Thursday, February 21, 2008

C'mon Sweet Catastrophe

It's what everyone's reading. Well, it seems that way when I read blogs such as the Gristmill and Sustainable Table, am a member of the New Orleans Food Cooperative, and get emails from Amazon announcing that Michael Pollan is their guest blogger. I admit, I love MP. He's my newest hero. He says everything that is in my head when it comes to food and how it relates to culture, environment and sustainability--and he says it so much more eloquently than I. I venture to guess that he can spell the word eloquently. I plan on posting quite a bit from this book, but I encourage you to go pick up your own copy.

MP's manifesto is "Eat Food. Not too much. Mostly plants." He follows this with a few guidelines of how to do just that. But what I wanted to write about today may seem like a contradiction to this rule...high-fructose corn syrup.

HFCS is created by processing corn syrup in order to increase the amount of fructose in the syrup. The result is a liquid sweetener that is used as a substitute for sugar, which comes from sugar cane or sugar beets. So, if HFCS is a byproduct of plants, why, exactly, should it be avoided? Well, without getting into a lot of chemistry (I quake in fear of the "Fundamentals of Environmental Chemistry" on my class schedule), the basics are that HFCS is a man-made sweetener comprised of fructose and glucose. Common table sugar is neither of these, but rather sucrose.

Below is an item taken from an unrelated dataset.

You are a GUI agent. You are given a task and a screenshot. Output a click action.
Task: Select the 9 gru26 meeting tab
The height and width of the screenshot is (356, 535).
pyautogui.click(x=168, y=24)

So why so bad? The body isn't used to so much fructose, and many studies suggest that this is a contributor to insulin resistance and therefore diabetes. In addition, HFCS is found in nearly EVERYTHING. Why? It's a preservative, and it extends the shelf life of many processed products. In addition, the US has created an agricultural market that favors artificially cheap corn while creating tariffs on sugar--it's much cheaper to use HFCS than it is to use actual sugar.
I've been trying to avoid HFCS, absentmindedly for about a year, with greater intent for the past month. I don't like the idea of chemically created sweeteners, especially ones that likely lead to weight issues and diabetes. I also want to give the agrobusiness producers and promoters of corn one less consumer (two less, actually, as my voice usually goes further in the buying of groceries and B doesn't like HFCS either). I don't want corn to be in every one of my meals, and if I keep an eye out for HFCS, I'm usually avoiding processed products, and so avoiding supporting those agrobusinesses.